As for evidence of racially disparaging remarks made to J.K. by a fellow student on the school bus, there is no record evidence that J.K. or his parents ever reported the incident to school officials. Karlen argues instead that J.K’s teacher, Ms. Klunk, who is not a defendant, must have known of the bus remark, because she made the same student apologize for a racially insensitive remark that he made in school, which J.K. did report to her. The urged inference is too attenuated. Indeed, the record can only reasonably support a finding that J.K’s teacher was prepared to take reasonable action in response to any student racial harassment of which she was made aware.

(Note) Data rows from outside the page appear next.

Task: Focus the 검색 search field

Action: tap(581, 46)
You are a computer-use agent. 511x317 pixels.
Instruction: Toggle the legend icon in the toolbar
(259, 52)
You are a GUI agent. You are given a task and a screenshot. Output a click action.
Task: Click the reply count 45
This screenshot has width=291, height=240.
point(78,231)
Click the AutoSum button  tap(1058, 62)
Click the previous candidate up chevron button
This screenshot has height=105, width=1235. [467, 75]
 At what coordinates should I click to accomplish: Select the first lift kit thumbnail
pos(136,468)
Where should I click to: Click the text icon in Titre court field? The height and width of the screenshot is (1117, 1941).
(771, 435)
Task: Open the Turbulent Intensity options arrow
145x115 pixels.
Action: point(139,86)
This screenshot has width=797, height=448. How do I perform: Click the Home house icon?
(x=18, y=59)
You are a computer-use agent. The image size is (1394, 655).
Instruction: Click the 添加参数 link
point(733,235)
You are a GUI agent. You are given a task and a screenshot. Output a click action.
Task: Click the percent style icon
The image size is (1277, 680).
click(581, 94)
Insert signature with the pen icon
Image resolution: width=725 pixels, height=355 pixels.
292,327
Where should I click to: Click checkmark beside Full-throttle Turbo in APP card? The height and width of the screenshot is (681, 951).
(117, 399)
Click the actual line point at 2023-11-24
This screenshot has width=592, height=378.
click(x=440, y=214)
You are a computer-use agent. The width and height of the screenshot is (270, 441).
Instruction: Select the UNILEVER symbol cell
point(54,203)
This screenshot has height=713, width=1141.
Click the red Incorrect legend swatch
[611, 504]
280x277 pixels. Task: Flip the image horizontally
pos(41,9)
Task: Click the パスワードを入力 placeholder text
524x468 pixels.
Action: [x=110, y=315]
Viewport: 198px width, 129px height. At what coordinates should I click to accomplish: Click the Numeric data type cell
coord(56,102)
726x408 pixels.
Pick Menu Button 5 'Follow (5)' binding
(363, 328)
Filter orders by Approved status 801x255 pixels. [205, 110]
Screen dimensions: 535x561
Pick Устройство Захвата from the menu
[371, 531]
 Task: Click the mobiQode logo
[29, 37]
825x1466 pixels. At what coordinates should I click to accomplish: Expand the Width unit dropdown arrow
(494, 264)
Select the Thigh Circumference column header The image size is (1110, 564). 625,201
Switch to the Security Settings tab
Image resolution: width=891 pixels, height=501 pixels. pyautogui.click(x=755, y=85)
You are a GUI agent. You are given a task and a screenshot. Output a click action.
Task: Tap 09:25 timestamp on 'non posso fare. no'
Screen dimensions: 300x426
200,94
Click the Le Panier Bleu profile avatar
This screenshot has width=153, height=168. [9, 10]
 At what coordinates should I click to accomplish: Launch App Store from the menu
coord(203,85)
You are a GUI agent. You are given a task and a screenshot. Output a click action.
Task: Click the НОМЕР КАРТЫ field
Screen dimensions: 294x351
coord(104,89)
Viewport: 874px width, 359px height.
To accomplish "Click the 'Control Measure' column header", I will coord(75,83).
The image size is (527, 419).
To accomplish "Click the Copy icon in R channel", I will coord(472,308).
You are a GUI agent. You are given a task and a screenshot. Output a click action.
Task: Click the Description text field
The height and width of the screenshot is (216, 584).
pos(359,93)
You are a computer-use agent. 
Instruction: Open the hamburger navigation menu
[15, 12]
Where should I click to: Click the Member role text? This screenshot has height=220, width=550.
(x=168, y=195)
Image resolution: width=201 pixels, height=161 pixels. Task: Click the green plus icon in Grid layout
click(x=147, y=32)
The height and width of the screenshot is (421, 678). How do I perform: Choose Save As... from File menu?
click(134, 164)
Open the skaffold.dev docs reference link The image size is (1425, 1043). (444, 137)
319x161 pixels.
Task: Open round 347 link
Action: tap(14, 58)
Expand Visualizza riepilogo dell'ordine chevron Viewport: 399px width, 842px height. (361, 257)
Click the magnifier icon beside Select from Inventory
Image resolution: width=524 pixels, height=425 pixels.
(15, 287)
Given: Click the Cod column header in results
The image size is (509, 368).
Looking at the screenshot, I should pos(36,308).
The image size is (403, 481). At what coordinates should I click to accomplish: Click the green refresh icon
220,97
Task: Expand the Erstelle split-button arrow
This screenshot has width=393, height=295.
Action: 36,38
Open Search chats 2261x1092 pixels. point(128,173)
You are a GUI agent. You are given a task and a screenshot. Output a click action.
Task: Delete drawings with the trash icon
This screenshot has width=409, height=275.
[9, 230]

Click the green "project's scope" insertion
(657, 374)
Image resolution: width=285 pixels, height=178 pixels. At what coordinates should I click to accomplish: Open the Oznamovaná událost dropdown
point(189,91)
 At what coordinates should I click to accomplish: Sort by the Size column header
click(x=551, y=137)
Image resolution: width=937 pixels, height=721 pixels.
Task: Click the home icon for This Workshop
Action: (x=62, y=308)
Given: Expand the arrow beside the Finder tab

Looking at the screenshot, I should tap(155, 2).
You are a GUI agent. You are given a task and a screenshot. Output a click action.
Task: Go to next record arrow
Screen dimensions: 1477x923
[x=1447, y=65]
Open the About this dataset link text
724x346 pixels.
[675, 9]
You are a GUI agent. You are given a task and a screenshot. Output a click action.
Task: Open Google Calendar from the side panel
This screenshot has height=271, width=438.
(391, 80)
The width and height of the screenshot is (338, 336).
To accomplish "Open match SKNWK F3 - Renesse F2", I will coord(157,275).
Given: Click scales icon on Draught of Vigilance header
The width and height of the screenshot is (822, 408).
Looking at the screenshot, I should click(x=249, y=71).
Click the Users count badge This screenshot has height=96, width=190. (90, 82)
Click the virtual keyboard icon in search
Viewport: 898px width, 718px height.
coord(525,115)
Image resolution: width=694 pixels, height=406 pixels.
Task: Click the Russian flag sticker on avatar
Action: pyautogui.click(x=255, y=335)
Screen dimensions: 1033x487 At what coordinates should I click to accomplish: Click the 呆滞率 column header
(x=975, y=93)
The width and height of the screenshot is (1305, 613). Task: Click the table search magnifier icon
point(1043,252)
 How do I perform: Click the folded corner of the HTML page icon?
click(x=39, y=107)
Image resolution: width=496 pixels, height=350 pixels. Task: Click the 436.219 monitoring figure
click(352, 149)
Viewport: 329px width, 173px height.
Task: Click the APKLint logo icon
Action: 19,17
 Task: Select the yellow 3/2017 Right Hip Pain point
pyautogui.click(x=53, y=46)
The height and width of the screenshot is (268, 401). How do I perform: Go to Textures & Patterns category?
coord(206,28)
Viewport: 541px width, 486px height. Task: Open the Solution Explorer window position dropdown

Finally, Karlen contends that a reasonable juror could find that the appellees were deliberately indifferent to the racial animus prompting D.K’s physical injuries at the hands of other students in 2000-2001. While D.K.’s father suggested in a letter to Defendant Landon that D.K’s biracial ethnicity might be one reason for her having been “targeted,” S.A. 194, in the same letter he conceded that one of the incidents was an accident, and that the principal had taken “appropriate action” in meeting with D.K. and the other student involved in the second incident and in reaching the “good faith” determination that it too was an accident. S.A. 195. As for the third incident, in which a student swung “a pencil like a sword and chal-leng[ed D.K.] to a sword fight,” S.A.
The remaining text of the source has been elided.